Telegram coleciona casos de desrespeito à lei

O Telegram chegou a ficar dois dias suspenso, voltando ao ar no dia 29 de abril, por determinação da da 1ª Vara da Justiça Federal de Linhares, no Espírito Santo. A empresa entregou à Polícia Federal de modo precário e insuficiente informações sobre grupos neonazistas que usam os seus serviço, segundo a decisão judicial.

E não foi a primeira vez que isso acontece. Sob a justificativa de que o Telegram desprezava e ignorava a Justiça brasileira, o ministro do Supremo Tribunal Federal Alexandre de Moraes atendeu, em 17 de março do ano passado, a um pedido da PF e ordenou a suspensão do aplicativo no país. Ele usou o descumprimento de decisões judiciais que determinavam o bloqueio de contas do blogueiro Allan dos Santos.

Lançada em 2013 pelos irmãos russos Nikolai e Pavel Durov, a empresa está registrada em Dubai, nos Emirados Árabes. O Telegram tem muito menos regras de uso para a sua comunidade do que o WhatsApp.

O relator Orlando Silva (PC do B-SP) retirou o projeto 2630/2020 de pauta no dia 2 de maio. A avaliação do presidente da Câmara, Arthur Lira (PP-AL), é de que não havia certeza de aprovação por conta das defecções nos últimos dias em decorrência da campanha contra o PL. E a campanha girou em torno de falsas acusações de que, aprovada, a lei irá censurar postagens individuais de versículos da Bíblia, fotos de família, críticas a governos.

Na verdade, o projeto não pune publicações de usuários, mas obriga as plataformas a atuarem para evitar a disseminação de ódio contra pessoas, grupos e o Estado democrático de direito de uma maneira geral.

O termo "censura" funciona há tempos como um gatilho para mobilizar bolsonaristas e ultraconservadores.
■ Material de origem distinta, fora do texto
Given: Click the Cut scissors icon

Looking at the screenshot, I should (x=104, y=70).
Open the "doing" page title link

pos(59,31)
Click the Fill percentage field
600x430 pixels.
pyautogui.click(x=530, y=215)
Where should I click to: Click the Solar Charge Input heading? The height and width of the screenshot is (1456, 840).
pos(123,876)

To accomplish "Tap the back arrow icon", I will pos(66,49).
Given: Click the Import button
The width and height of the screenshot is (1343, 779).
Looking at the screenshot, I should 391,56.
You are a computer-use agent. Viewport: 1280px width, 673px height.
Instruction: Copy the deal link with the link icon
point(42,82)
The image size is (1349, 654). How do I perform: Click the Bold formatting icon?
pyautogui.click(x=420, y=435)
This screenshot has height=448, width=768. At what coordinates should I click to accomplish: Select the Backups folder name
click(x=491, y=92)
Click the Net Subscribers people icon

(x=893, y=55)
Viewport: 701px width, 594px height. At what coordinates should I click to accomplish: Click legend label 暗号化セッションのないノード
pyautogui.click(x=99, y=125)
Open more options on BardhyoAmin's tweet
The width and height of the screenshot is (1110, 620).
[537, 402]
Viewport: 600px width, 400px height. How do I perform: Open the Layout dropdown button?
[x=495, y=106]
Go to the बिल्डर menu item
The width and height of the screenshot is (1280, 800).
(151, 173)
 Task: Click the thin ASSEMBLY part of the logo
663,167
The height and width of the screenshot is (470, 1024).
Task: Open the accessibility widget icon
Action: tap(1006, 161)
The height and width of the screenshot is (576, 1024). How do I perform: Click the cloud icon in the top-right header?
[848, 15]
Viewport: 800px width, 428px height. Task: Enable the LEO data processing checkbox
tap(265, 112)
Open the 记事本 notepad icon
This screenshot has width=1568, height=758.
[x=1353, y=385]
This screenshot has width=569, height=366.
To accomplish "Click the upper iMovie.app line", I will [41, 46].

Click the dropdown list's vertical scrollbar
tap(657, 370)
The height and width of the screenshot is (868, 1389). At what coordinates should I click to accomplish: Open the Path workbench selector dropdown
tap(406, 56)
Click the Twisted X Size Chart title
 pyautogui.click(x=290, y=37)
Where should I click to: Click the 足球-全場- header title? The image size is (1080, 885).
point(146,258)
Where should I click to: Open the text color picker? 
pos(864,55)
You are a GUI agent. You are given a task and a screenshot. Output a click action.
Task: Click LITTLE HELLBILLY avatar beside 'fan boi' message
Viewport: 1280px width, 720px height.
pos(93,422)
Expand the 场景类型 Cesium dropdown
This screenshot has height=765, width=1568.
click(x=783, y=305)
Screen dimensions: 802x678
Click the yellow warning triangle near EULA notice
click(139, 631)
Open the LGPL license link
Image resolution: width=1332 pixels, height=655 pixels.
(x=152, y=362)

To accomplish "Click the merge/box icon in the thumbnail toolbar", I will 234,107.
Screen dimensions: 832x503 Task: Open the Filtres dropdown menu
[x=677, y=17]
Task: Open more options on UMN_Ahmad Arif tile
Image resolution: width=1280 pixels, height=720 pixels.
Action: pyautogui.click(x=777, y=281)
Costuma ser empregado por lideranças desses grupos quando o seu "direito" de calar ou incitar violência contra mulheres, negros, religiões de matriz africana, pessoas LGBTQIA+ está em risco.

Desta vez, esse gatilho encontrou um terreno fértil devido ao engajamento das plataformas, que lutam contra o projeto não por liberdade de expressão, mas para evitar o gasto bilionário que terão que fazer para o monitoramento de crimes em suas redes sociais caso o PL vire lei.

Meta e Google se distanciam da ação do Telegram

A ação do Telegram já produziu um resultado: afastar outras big techs de perto da empresa.

Ao afirmar na mensagem que o PL é perigoso, a plataforma diz que "é por isso que Google, Meta e outros se uniram para mostrar ao Congresso Nacional do Brasil a razão pela qual o projeto de lei precisa ser reescrito".